PROBLEM TO SOLVE :: Please echo the lines from the beginning of the stored records through the line with "pyautogui.click(x=650, y=444)", both ends included.

[Stored records]
##############################

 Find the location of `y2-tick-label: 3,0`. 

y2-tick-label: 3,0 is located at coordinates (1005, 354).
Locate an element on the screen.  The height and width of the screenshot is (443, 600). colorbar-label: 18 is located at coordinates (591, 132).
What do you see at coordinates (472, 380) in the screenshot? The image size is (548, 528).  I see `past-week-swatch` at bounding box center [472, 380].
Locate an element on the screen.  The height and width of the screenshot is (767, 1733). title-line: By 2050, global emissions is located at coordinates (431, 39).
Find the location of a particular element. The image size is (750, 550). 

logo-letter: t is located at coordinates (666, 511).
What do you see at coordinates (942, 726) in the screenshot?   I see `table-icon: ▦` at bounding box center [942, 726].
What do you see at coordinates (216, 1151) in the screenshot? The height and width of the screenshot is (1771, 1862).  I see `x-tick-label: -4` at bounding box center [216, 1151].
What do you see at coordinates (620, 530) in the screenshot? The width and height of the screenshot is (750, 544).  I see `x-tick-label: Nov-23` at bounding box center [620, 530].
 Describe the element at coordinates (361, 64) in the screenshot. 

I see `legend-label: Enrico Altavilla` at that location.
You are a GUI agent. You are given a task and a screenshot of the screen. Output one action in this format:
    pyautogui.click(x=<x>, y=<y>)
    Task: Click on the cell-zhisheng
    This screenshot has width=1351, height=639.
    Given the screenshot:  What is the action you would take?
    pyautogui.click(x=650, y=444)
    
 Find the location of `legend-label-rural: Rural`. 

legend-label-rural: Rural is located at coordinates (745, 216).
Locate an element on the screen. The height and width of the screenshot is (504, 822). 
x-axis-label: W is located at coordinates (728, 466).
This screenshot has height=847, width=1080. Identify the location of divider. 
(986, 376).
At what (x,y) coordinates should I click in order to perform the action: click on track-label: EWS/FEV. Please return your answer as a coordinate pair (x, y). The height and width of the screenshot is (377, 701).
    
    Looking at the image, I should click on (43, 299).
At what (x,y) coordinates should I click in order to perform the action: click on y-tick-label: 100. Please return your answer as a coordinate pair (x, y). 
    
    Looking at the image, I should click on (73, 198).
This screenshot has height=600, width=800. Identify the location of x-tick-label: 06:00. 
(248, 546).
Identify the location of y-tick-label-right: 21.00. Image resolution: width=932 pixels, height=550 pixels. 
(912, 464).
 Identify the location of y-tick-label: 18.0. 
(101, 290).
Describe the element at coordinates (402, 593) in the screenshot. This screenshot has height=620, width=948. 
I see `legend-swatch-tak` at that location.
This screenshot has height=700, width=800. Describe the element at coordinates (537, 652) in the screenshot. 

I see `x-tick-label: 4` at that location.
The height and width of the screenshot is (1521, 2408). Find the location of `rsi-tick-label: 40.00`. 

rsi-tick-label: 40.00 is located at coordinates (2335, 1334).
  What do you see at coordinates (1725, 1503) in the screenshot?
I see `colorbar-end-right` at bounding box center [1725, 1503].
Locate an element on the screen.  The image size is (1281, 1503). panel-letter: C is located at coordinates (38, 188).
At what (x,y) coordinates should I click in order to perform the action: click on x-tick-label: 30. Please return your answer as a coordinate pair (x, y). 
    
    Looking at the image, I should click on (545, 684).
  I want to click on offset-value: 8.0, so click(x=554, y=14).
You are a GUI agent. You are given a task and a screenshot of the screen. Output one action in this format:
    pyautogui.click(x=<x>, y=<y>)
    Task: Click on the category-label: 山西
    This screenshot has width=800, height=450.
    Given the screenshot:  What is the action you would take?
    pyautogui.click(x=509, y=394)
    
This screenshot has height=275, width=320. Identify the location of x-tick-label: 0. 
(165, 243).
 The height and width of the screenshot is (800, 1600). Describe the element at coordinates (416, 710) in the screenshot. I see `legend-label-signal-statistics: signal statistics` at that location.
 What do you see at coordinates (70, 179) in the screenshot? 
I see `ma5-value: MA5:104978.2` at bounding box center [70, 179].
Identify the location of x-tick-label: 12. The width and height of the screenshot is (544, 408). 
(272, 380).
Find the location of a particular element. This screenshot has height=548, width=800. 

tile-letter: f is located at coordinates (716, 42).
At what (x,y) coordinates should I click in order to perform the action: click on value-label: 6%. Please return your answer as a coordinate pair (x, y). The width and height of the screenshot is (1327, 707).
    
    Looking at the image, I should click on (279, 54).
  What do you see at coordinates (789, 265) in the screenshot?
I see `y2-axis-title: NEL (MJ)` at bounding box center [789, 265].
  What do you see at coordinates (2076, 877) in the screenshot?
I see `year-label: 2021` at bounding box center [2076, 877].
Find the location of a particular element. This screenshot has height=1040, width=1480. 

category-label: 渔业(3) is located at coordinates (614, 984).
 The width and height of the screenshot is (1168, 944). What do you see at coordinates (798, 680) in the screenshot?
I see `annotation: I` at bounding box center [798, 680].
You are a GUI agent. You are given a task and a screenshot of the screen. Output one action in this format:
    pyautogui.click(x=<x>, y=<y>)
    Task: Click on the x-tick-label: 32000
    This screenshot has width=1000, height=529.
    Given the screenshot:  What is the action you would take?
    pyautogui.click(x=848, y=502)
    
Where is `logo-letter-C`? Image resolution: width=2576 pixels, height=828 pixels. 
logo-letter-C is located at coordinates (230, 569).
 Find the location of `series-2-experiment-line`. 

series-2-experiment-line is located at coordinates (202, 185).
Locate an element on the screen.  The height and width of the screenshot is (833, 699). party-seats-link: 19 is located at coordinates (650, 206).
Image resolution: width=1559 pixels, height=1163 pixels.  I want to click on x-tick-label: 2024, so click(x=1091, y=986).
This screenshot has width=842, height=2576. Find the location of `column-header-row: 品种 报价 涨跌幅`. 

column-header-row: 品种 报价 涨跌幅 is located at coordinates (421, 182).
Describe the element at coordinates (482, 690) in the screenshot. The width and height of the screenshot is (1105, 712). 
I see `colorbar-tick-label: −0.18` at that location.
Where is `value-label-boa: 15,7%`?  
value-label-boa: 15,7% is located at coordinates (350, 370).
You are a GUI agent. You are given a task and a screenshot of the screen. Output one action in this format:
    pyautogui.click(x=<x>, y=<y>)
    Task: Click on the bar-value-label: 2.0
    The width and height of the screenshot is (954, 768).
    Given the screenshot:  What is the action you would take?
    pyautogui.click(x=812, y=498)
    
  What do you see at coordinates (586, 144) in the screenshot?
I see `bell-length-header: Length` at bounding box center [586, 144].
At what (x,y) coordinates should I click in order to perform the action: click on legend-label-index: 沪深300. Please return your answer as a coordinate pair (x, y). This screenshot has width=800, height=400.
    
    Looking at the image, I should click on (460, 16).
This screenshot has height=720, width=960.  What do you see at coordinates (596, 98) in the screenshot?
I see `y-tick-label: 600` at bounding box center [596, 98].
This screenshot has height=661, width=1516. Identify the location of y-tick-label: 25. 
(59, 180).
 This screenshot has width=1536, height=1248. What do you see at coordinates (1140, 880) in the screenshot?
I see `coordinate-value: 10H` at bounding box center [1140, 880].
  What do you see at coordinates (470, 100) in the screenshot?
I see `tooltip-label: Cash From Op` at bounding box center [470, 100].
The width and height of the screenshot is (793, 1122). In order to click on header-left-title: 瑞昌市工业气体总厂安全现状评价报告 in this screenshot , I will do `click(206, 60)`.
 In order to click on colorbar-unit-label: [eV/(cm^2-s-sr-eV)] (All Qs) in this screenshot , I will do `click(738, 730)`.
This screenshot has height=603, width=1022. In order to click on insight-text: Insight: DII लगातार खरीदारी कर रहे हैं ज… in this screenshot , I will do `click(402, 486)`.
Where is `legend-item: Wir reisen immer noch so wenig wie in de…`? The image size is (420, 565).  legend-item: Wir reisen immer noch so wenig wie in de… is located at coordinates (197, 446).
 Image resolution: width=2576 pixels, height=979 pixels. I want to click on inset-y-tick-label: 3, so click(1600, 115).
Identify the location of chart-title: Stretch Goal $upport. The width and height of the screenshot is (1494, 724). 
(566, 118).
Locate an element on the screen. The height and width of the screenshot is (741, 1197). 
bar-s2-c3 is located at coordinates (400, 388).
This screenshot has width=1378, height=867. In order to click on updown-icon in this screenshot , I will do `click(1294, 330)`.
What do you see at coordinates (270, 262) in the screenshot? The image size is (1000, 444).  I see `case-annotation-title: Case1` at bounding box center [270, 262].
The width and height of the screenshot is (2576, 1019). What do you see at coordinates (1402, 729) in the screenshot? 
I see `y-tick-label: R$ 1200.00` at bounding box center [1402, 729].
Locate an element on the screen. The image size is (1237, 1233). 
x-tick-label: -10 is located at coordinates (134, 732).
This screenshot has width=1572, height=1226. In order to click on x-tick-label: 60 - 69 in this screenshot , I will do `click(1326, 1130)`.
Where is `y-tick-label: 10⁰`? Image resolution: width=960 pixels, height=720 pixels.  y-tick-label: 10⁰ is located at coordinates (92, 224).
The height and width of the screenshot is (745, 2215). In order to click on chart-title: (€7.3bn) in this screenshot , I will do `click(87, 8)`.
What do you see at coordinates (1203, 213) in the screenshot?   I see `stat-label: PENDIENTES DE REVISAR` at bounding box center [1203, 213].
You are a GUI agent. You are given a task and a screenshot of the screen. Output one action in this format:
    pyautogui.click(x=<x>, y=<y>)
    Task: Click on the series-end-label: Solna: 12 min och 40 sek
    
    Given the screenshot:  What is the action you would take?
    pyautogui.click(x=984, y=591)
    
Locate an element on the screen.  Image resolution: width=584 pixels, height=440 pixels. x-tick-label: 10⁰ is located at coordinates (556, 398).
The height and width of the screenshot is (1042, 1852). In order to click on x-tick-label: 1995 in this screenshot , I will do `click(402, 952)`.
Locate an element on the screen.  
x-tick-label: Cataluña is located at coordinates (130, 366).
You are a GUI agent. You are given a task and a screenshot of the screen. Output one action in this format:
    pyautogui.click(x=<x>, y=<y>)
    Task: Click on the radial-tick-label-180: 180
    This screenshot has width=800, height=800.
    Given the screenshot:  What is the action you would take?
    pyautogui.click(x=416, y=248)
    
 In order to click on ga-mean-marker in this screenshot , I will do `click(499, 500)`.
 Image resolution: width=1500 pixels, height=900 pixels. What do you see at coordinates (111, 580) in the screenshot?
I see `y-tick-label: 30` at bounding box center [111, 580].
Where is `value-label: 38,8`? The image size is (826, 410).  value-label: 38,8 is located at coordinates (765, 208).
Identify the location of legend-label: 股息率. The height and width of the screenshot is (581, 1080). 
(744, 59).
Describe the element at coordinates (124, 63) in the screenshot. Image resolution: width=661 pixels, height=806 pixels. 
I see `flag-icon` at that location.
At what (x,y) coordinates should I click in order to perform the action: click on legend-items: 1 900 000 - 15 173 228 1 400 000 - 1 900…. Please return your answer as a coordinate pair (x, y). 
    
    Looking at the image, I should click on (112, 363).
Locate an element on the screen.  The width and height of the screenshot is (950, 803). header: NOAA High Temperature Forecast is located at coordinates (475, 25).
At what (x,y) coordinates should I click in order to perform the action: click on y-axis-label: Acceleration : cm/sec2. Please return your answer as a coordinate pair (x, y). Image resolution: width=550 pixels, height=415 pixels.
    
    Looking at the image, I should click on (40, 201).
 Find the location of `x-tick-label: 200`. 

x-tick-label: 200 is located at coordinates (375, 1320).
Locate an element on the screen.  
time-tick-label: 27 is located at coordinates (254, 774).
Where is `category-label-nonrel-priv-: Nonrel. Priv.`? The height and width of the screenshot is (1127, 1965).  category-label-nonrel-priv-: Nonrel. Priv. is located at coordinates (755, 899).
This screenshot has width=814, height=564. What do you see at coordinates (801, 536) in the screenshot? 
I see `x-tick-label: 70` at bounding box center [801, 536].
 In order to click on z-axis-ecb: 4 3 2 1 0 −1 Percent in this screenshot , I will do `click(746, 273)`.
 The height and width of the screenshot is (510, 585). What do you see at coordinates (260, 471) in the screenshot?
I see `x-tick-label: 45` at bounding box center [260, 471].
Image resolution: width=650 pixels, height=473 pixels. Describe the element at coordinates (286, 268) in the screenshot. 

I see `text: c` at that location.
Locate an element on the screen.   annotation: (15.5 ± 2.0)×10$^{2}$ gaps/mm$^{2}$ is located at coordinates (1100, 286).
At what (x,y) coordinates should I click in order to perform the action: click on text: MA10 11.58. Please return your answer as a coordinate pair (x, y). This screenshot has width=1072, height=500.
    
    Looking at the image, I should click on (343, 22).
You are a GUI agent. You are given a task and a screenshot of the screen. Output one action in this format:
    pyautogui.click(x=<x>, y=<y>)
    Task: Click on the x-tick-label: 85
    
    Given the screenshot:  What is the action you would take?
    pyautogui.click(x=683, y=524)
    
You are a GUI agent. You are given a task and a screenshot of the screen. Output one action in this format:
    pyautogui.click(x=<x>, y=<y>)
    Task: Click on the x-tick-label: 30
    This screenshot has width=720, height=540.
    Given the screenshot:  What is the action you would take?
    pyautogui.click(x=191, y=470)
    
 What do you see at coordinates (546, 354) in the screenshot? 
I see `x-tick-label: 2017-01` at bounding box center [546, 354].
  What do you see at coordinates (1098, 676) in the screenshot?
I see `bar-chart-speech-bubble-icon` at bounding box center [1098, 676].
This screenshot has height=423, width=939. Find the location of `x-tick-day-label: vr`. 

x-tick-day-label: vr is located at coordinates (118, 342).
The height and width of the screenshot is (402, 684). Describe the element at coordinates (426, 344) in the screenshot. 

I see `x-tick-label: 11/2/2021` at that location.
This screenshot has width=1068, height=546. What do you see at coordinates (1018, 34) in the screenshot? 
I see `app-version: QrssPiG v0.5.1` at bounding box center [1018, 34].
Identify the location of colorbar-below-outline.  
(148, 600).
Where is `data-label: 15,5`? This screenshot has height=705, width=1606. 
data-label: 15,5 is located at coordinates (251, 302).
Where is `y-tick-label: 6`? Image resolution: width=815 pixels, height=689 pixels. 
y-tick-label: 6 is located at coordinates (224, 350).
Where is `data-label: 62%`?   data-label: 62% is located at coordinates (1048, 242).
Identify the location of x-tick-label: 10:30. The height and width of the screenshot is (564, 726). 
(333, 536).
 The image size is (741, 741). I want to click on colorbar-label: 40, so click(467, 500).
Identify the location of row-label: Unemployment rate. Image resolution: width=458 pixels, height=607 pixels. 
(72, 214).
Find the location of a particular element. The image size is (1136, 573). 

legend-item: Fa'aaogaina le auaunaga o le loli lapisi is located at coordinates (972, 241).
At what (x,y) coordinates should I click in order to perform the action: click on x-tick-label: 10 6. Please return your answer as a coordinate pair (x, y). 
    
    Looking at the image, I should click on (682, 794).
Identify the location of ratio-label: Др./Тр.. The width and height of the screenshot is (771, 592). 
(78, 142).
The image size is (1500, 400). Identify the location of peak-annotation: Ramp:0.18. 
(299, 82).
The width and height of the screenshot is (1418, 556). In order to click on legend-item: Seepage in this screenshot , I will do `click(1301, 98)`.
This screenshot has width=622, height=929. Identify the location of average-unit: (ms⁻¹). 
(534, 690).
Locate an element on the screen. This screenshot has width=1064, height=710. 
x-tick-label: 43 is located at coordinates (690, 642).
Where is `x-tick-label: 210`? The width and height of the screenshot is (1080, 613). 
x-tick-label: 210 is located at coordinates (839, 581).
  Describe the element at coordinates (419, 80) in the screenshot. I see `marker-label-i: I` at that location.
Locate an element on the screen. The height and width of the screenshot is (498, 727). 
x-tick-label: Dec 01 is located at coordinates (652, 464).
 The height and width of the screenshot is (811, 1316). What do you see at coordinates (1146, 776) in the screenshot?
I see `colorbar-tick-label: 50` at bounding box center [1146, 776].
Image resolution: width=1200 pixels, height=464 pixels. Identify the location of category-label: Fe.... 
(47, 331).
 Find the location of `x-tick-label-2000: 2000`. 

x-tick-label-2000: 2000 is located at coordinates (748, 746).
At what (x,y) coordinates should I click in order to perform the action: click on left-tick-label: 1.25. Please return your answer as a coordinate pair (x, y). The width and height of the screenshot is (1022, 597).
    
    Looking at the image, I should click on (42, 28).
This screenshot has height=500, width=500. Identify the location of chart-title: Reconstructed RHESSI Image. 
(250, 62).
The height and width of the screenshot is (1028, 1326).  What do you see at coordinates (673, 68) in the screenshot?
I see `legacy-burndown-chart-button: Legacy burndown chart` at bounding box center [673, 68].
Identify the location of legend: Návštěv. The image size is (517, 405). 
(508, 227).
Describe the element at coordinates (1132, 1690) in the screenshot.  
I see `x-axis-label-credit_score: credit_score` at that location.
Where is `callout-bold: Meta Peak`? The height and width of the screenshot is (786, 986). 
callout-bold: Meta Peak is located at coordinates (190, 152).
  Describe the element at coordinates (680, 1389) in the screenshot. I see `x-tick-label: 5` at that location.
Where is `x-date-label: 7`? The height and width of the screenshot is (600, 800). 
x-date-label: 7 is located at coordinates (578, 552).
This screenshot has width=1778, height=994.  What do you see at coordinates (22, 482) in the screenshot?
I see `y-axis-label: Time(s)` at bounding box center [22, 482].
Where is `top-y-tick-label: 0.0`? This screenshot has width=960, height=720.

##############################

EXERCISE ANSWER ::
 Find the location of `y2-tick-label: 3,0`. 

y2-tick-label: 3,0 is located at coordinates (1005, 354).
Locate an element on the screen.  The height and width of the screenshot is (443, 600). colorbar-label: 18 is located at coordinates (591, 132).
What do you see at coordinates (472, 380) in the screenshot? The image size is (548, 528).  I see `past-week-swatch` at bounding box center [472, 380].
Locate an element on the screen.  The height and width of the screenshot is (767, 1733). title-line: By 2050, global emissions is located at coordinates (431, 39).
Find the location of a particular element. The image size is (750, 550). 

logo-letter: t is located at coordinates (666, 511).
What do you see at coordinates (942, 726) in the screenshot?   I see `table-icon: ▦` at bounding box center [942, 726].
What do you see at coordinates (216, 1151) in the screenshot? The height and width of the screenshot is (1771, 1862).  I see `x-tick-label: -4` at bounding box center [216, 1151].
What do you see at coordinates (620, 530) in the screenshot? The width and height of the screenshot is (750, 544).  I see `x-tick-label: Nov-23` at bounding box center [620, 530].
 Describe the element at coordinates (361, 64) in the screenshot. 

I see `legend-label: Enrico Altavilla` at that location.
You are a GUI agent. You are given a task and a screenshot of the screen. Output one action in this format:
    pyautogui.click(x=<x>, y=<y>)
    Task: Click on the cell-zhisheng
    This screenshot has width=1351, height=639.
    Given the screenshot:  What is the action you would take?
    pyautogui.click(x=650, y=444)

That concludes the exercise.